Depuis plusieurs mois, les candidatures à la présidence de la Commission commencent à prendre forme, chaque grande famille politique choisissant son candidat pour le présenter au vote. Les débats entre candidats seront favorisés, faisant ainsi ressortir les divergences entre les formations politiques. On peut espérer que cela donne un nouveau souffle à une élection jusqu’alors éloignée des citoyens, et cela d’autant plus que le futur président de la Commission serait a priori de la même couleur politique que le parti politique vainqueur des élections européennes. Selon Martin Schultz, actuel président du Parlement européen et candidat pour le Parti Socialiste Européen (PSE) à la présidence de la Commission, politiser ainsi l’élection du président de la Commission aiderait à la démocratisation de l’Union européenne.
Qui sont les candidats potentiels ?
Parmi les candidats à la présidence de la Commission figure le français Michel Barnier. L’actuel commissaire européen au marché intérieur et aux services est candidat pour le Parti Populaire Européen (PPE). Lors d’un entretien accordé au Figaro le 13 janvier dernier, il a affirmé être « prêt à s’engager » si le Parti Populaire Européen le désignait comme candidat du parti.
Celui que l’on dit ironiquement plus à gauche que beaucoup de socialistes, a depuis 2009 montré son efficacité en réaction à la crise de 2008, proposant et négociant près de vingt-huit lois de régulation. Le père de l’Union bancaire a également affirmé qu’il était normal « que les banques payent pour les banques ». Mais Michel Barnier ne sera pas le seul candidat en lice au sein du PPE. Il devrait retrouver sur sa route Jean-Claude Juncker, l’ancien premier ministre du Luxembourg et ex-président de l’Eurogroupe (qui réunit les ministres des finances de la zone euro). Actuellement majoritaire au Parlement, le PPE investira son candidat lors d’une convention prévue à Dublin, les 6 et 7 mars.

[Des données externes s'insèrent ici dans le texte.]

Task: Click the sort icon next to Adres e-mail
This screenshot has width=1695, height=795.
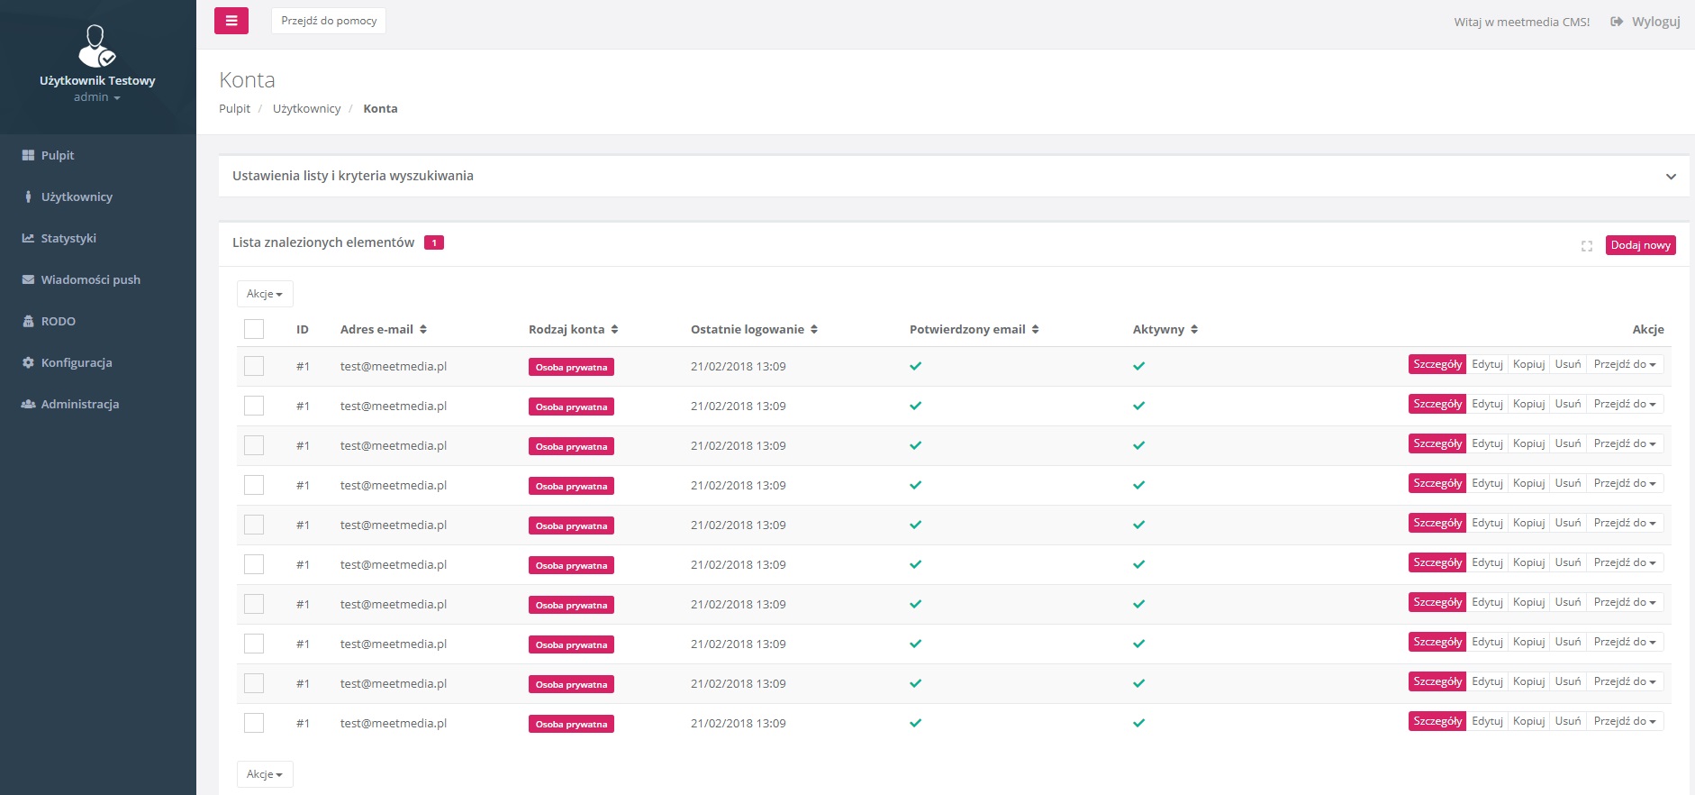Action: (423, 330)
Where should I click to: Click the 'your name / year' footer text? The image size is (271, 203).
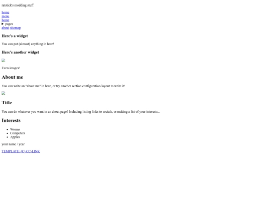pyautogui.click(x=13, y=144)
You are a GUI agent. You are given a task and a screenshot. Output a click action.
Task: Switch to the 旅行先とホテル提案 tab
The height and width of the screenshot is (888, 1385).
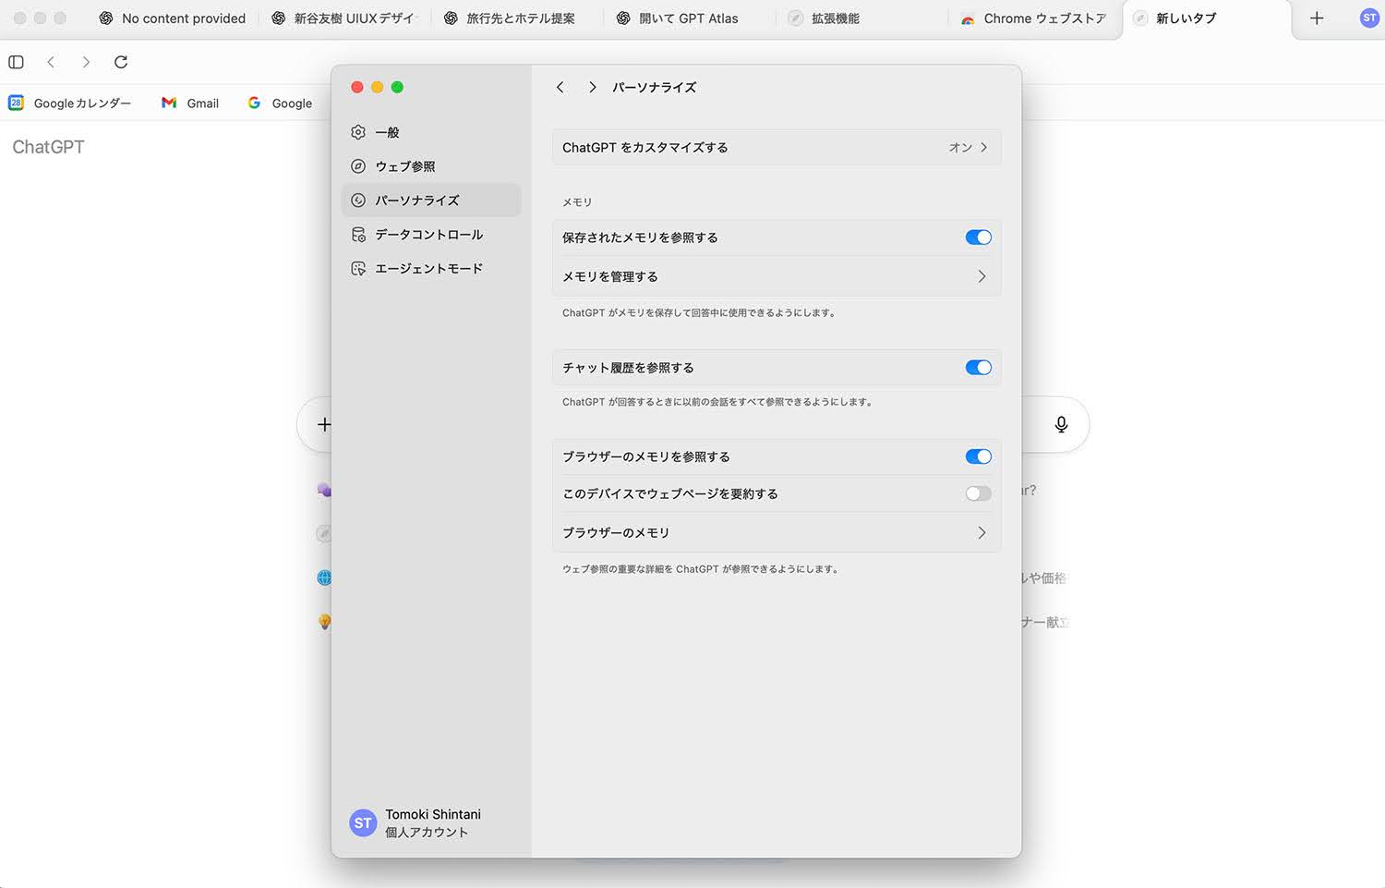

Du côté des socialistes, c’est non sans surprise que Martin Schulz, l’actuel président du Parlement européen a obtenu en octobre dernier le soutien du Parti Socialiste Européen pour devenir officiellement candidat à la présidence de la Commission européenne. Il a affirmé se présenter « pour essayer de contribuer à réconcilier l’idée européenne avec les attentes des citoyens ».

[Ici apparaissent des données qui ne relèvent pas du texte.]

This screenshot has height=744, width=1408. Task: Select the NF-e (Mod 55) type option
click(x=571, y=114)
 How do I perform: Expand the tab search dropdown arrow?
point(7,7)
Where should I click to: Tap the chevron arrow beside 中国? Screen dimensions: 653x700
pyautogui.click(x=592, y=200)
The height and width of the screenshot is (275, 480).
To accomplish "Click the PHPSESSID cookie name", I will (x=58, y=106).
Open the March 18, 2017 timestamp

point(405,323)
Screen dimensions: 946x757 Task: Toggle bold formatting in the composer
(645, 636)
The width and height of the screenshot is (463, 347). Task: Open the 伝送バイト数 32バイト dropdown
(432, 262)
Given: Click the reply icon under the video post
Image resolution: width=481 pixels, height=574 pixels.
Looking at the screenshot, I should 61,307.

Chez les Libéraux, troisième force politique européenne, on avance les noms de Guy Verhofstadt, ancien Premier ministre belge et actuel président du groupe Libéral au Parlement européen, et le Finlandais Olli Rehn, commissaire chargé des affaires économiques. Le choix se fera le 1er février lors du Congrès électoral du parti à Bruxelles. Les Ecologistes, qui organisent jusqu’au 28 janvier des primaires en ligne, comptent parmi leurs candidats le français José Bové. Enfin, le grec Alexis Tsipras, principal opposant à la politique de rigueur menée dans son pays, a été désigné candidat du Parti de la Gauche Européenne (PGE).

Politiser la Commission, une fausse bonne idée ?

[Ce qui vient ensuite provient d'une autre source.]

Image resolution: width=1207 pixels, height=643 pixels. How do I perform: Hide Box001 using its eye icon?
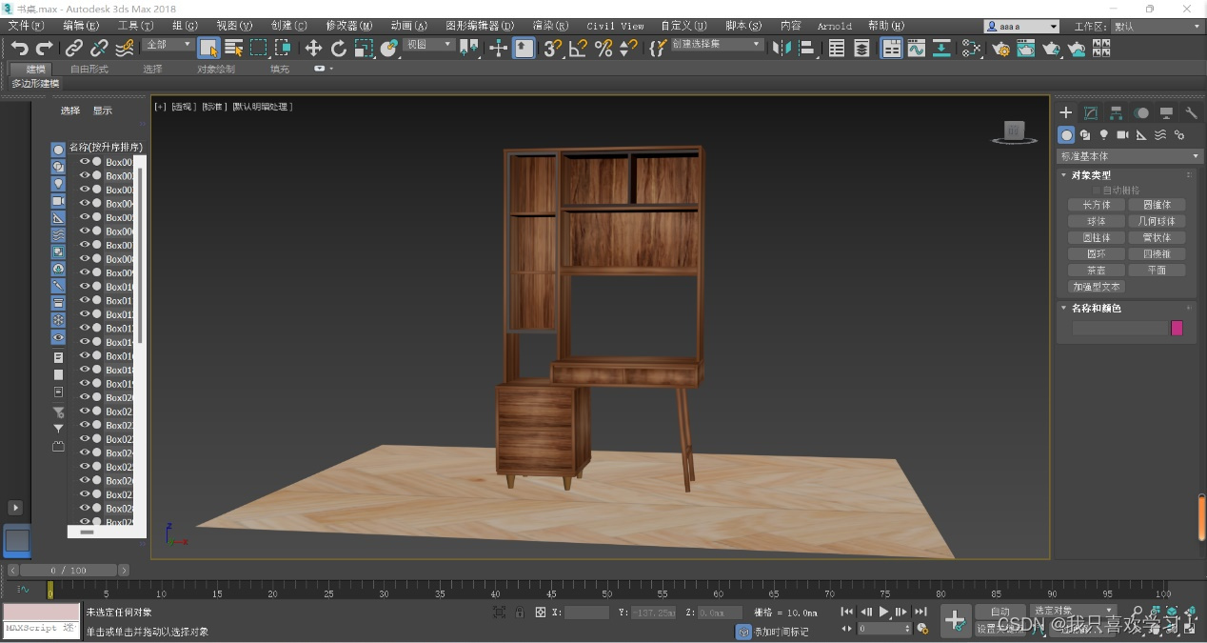(85, 162)
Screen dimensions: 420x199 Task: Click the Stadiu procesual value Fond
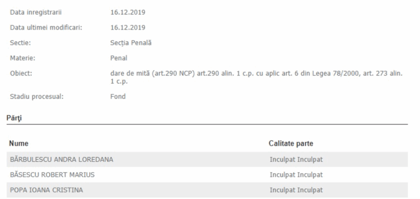click(x=118, y=97)
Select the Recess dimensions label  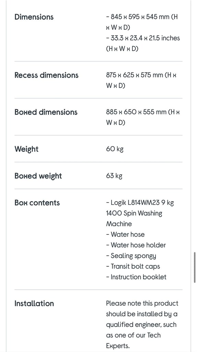[x=46, y=75]
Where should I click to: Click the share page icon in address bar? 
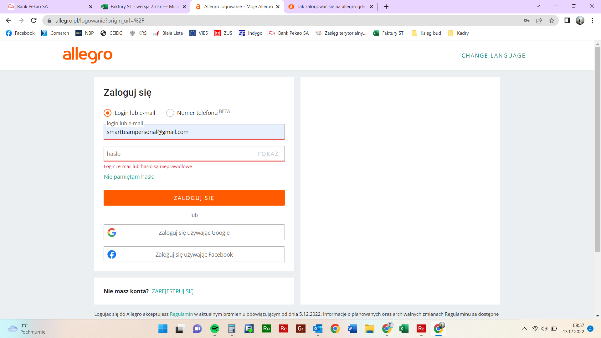(539, 21)
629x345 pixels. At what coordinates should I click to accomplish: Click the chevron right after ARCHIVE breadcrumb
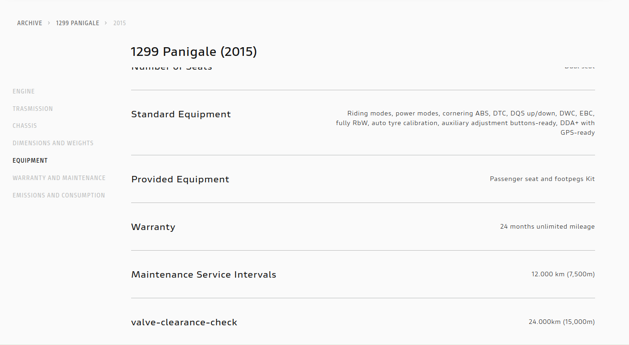[x=49, y=23]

La politisation de cette élection a pour objectif de permettre aux européens de voter non seulement pour un parti politique mais également pour le représentant de l’exécutif bruxellois. Alors que le taux d’abstention aux élections européennes est élevé (près de 57 % en 2009) et que l’on évoque souvent le déficit démocratique de l’Union européenne, une personnification de la fonction renforce l’enjeu politique lié à ce scrutin. Cela devrait susciter un regain d’intérêt parmi les électeurs et par la même occasion redorer la légitimité de cette institution.

Cependant, certains dirigeants européens, notamment la chancelière Angela Merkel, ont émis des réserves concernant la procédure d’élection du président de la CE, jugeant qu’elle donnerait trop de pouvoir au Parlement. Les chefs d’États et de gouvernements craignent en effet de se voir privés de leur pouvoir de nomination…
De plus, est-il réellement pertinent de politiser davantage une institution comme la Commission, censée travailler dans l’intérêt général au-dessus des partis ? En effet, le traité de Lisbonne stipule que le collège des commissaires est censé opérer dans la plus stricte neutralité. Or, son indépendance et son impartialité ne manqueront pas d’être remises en question en cas de trop forte politisation.